Il se faisait appeler «Khamroun» (littéralement «l’enivré») et il incarnait une certaine vie de bohème dans le vieux et beau Casablanca des années 1960-1970. Un hommage en prose.
Souvent, lorsque la ville est ombragée par son splendide crépuscule ou par des nuages orphelins, il se livre, à une heure presque fixe, bouquet de menthe odorante à la main, à la même promenade à Mers Sultan, en quête de stations d’affinités, toujours prêt à égrener des fugues qui unissent refrains de l’enfance et bréviaires aux rebonds imprévisibles, échos rieurs et chansons rêveuses, rimes, souvenirs chaleureux de baume et maximes.
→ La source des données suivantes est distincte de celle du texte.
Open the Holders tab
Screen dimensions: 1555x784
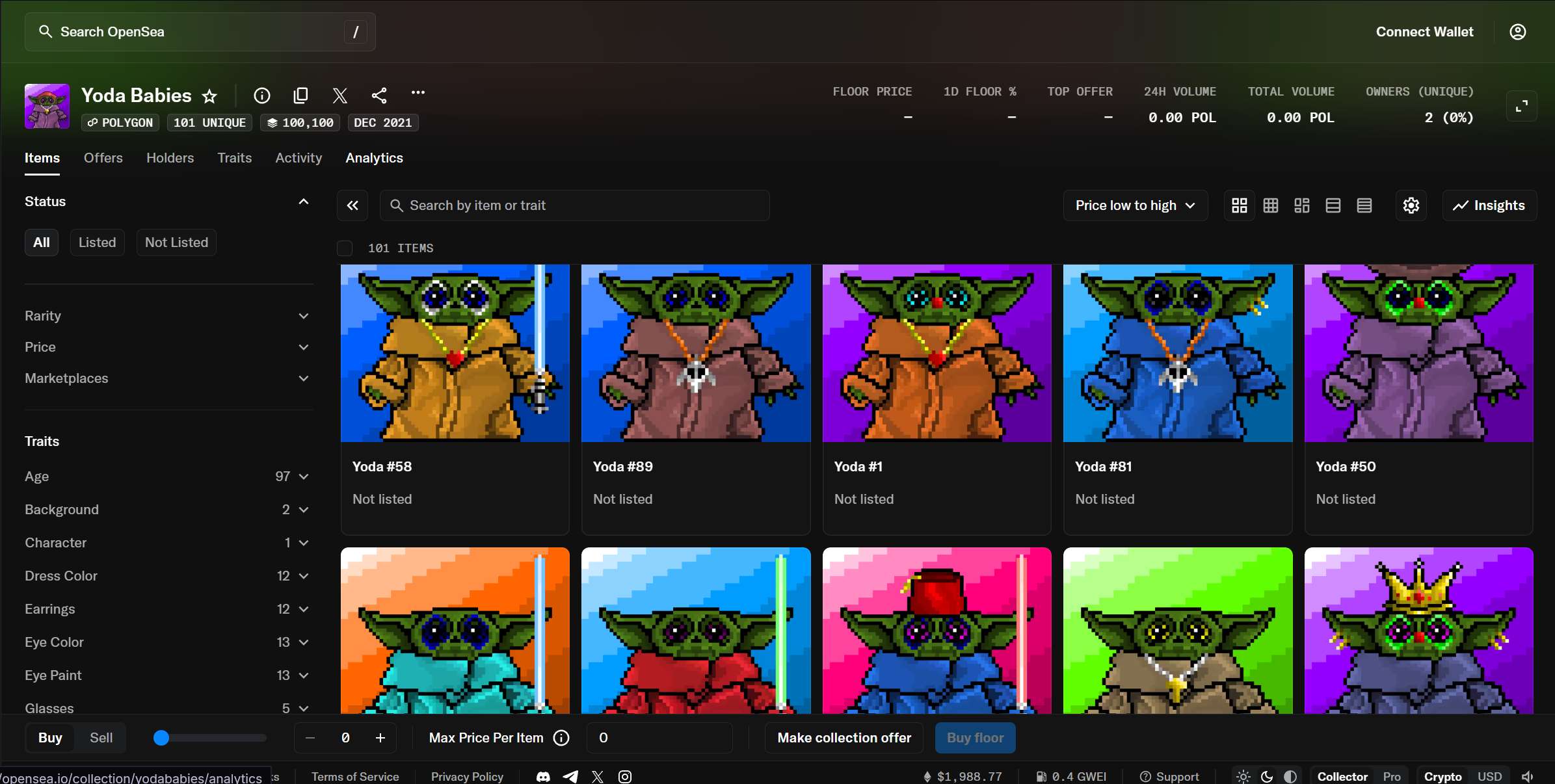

«Un homme c’est toute l’époque, comme une vague est toute la mer». Cette sentence de Sartre sied fort bien à cet étonnant aimant heureux de la parole et du rire qui est emblématique du Maroc des années 1960 où la double injonction, «écoute» de la magique radio, et «lis» des maîtres-livres de l’école, était un guide patient sur le chemin des initiations à l’existence sous le clair de la lune pourpre. Arpenteur des rues de la ville, il aime déambuler dans les replis de la mémoire et partager dans une complicité enchantée ou dans un regret discret des grappes de souvenirs.